Cite as: Beatrice La Farge (ed.) 2017, ‘Ketils saga hœngs 26 (Ketill hœngr, Lausavísur 16)’ in Margaret Clunies Ross (ed.), Poetry in fornaldarsögur. Skaldic Poetry of the Scandinavian Middle Ages 8. Turnhout: Brepols, p. 578.
context: Ketill replies in prose to Forað’s threat by saying that such
hostility is to be expected of her. She tries to capture him in her grasp, but
Ketill utters this defiant stanza, asserting that he trusts in the efficacy of his
weapons. The stanza is introduced by the words: Ketill kvað þá vísu ‘Then Ketill spoke a stanza’.

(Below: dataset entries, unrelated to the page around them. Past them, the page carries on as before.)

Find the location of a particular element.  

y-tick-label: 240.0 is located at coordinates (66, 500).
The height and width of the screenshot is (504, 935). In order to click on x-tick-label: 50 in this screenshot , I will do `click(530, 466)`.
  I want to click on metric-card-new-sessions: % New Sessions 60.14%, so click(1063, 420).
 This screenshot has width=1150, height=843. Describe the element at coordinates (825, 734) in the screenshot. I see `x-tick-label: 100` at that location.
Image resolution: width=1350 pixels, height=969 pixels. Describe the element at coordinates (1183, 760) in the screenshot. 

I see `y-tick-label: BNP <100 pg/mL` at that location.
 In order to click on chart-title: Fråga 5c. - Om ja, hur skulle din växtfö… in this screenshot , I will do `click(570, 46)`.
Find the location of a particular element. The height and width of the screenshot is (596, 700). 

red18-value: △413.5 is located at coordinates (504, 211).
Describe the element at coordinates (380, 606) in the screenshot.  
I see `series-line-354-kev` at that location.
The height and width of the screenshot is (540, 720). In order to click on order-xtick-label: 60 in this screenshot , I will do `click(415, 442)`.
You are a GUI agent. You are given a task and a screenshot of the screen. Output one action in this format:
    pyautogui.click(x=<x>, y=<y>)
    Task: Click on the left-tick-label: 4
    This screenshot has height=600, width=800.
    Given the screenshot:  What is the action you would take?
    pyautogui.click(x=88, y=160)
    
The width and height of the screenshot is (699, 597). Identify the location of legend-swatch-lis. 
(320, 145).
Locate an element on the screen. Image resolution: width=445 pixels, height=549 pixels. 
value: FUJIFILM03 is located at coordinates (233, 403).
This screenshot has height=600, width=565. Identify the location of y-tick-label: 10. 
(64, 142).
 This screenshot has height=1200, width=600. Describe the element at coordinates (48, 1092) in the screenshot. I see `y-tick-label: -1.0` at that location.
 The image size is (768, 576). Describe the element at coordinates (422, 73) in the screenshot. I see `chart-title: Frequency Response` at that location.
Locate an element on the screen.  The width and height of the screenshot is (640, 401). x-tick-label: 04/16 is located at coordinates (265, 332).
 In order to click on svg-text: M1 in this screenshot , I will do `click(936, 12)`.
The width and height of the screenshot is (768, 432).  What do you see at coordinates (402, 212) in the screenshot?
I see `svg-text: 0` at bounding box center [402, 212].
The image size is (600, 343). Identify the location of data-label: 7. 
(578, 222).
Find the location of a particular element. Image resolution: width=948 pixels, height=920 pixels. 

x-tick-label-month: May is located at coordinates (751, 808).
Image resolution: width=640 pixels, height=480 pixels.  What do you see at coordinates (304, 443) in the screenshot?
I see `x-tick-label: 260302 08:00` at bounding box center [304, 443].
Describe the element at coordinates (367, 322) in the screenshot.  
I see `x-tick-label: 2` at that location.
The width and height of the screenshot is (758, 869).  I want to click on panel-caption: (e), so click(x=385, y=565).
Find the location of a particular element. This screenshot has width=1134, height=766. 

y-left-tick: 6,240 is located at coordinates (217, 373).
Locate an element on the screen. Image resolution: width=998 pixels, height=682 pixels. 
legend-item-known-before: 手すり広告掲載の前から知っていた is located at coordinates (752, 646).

notes: Ketill depicts the conflict between himself and Forað as a contest between his weapons and her physical strength. In a similar stanza at the close of the hostile exchange between Ketill’s son Grímr loðinkinna ‘Hairy-cheek’ and the giantesses Feima and Kleima (GrL 5), this contrast is expressed pregnantly as one between broddr ‘weapon-point’ and krumma ‘claw’; in both cases the hero’s weapons are the arrows known as Gusisnautar ‘Gusir’s gifts’ (see Note to l. 1).
texts: ‹Ket 26›
editions: Skj Anonyme digte og vers [XIII]: E. 8. Vers af Fornaldarsagaer: Af Ketill hœngs saga V 11 (AII, 284; BII, 305); Skald II, 162; FSN 2, 130, FSGJ 2, 172, Anderson 1990, 54, 100; Edd. Min. 82.